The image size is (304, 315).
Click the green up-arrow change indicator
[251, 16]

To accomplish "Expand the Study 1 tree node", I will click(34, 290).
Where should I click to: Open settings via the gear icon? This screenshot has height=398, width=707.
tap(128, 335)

....

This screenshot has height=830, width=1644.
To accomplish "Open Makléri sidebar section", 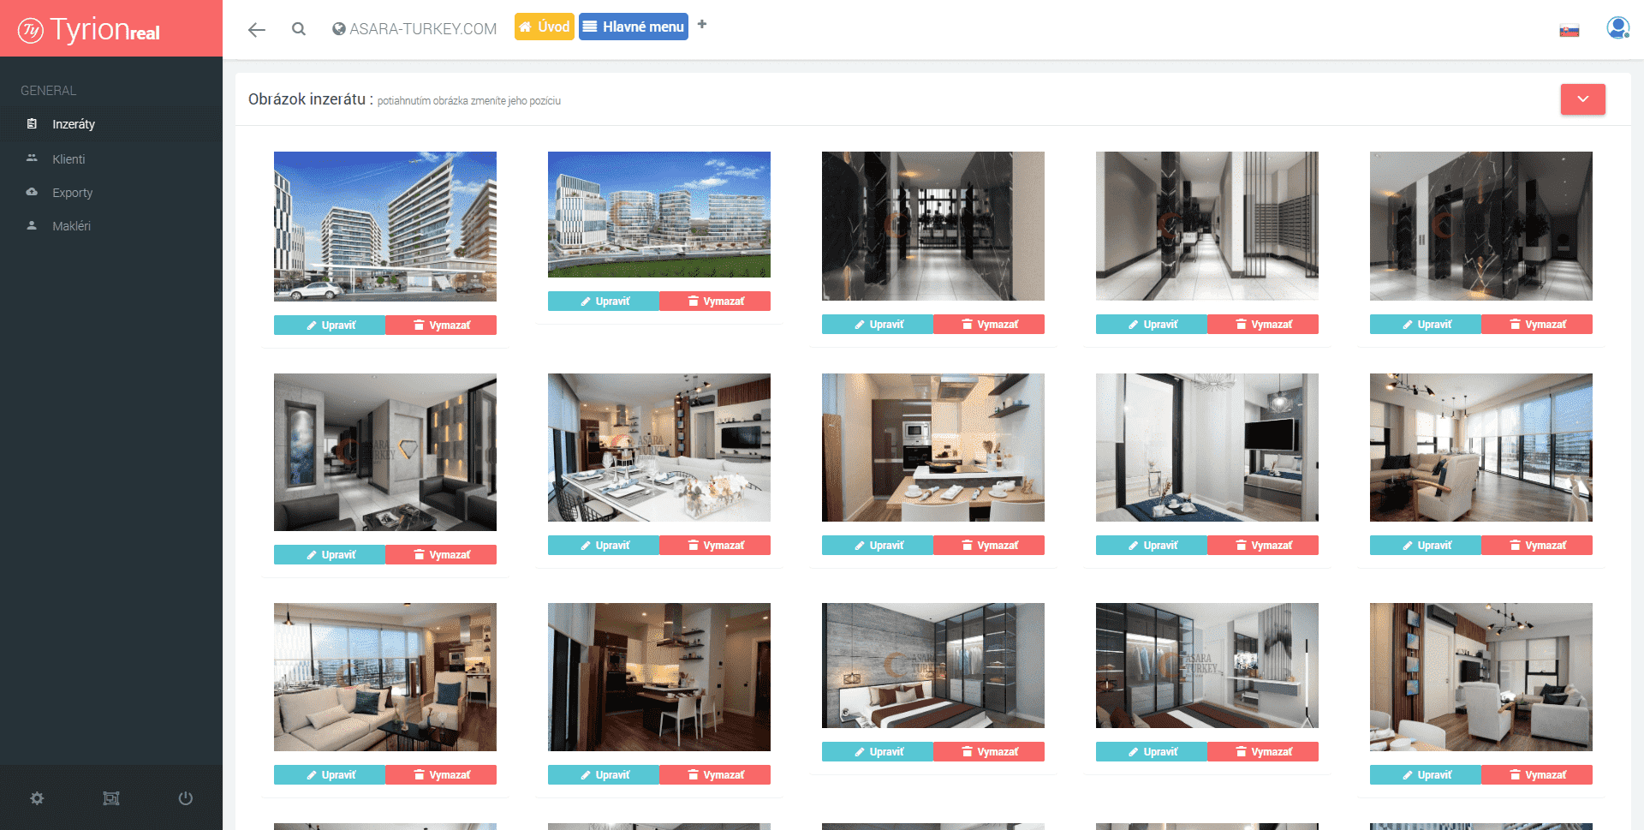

....

## WORK REQUIRED
Transcribe the listing without any changes, starting at the line containing "The image size is (304, 315)." and ending at the line containing "tap(128, 335)", with both of those lines included.

## FINAL ANSWER
The image size is (304, 315).
Click the green up-arrow change indicator
[251, 16]

To accomplish "Expand the Study 1 tree node", I will click(34, 290).
Where should I click to: Open settings via the gear icon? This screenshot has height=398, width=707.
tap(128, 335)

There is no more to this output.